それが感知した魔力に向けられたものだということは容易に想像できた。
「さてさて、どうしたものか……」
あまり好ましくない状況のようだ。
「ウィッチアイドル……ですか?」
朝霧が不安と緊張の面持ちで問いかける。
「ああ、待機していた現役の子だ。こっちに一直線に向かって来ている」
「南雲さんの魔弾がバレたんですか?」
「さてね。魔族石の回収より優先するとなると──なきにしもあらずだな。かなり距離はとったんだけど──あれだけ遠くから魔弾の魔力を読み取ったのか?」
最後の方はまた独り言になる橘川。
「移動……します?」
「いや、無駄だろうね。君や俺の魔力で簡単に見つかってしまうよ。下手に動いたら逆に勘繰られる」
「あ、あのぉ、『現役』って、誰……ですか?」
深刻なやり取りに奏音は遠慮がちに割って入った。
不安と緊張は奏音にもあったが、それ以上の別の感情が躊躇をさせる要因となっていた。
──好奇心。
そして、おこがましいかもしれないけど──ライバル心。
もちろん魔族石や魔法を使ったことを隠さないといけないことはわかっている。わかってはいるけど──どうしても橘川や朝霧とは違った意味で現役のウィッチアイドルが気になってしまう。

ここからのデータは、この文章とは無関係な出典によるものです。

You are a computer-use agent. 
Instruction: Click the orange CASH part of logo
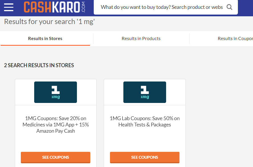click(x=37, y=7)
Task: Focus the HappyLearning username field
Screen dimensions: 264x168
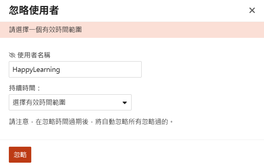Action: pos(75,70)
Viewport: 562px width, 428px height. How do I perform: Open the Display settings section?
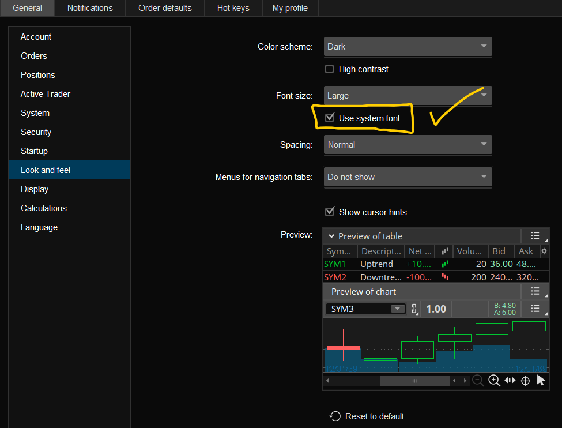(35, 189)
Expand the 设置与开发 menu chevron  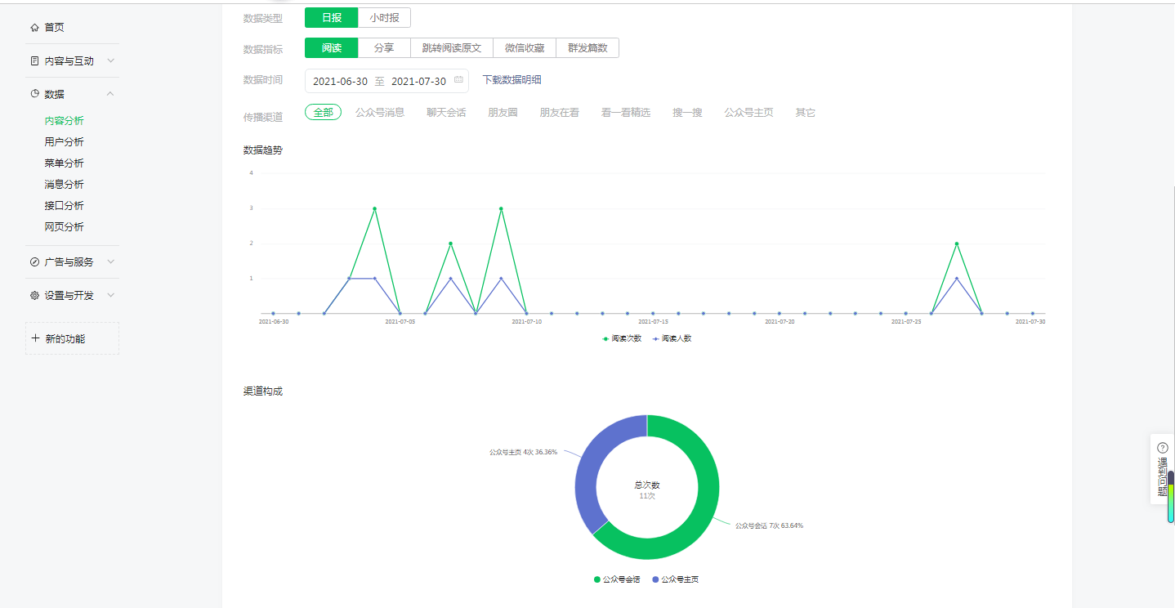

「それはわからないな。実習訓練の主役はあくまで練習生だからね。情報開示は必要最小限、隠せるモノはとことん隠すってのがWAPのスタンスだ。下手な質問をしようものなら締め出しを食らうことになる」
橘川はそう説明をしたあとで、
「まあ、誰が来るかわかったところで、どうにかできるモンでもないさ。とにかくここは腹をくくって何も知らないふりに徹するしかない」
奏音の問いをはき違えたのか、それとも敢えてそうしたのかはわからないが、少し投げやり気味に話を戻した。
「もしボロを出しそうだったら黙って首を振るだけでいい。あとは俺がなんとかする」
奏音が無言で顎を引くと、息もぴったりに朝霧と行動がシンクロした。
予行演習──というわけではないのだが、なんとなくそうさせる空気が漂っていた。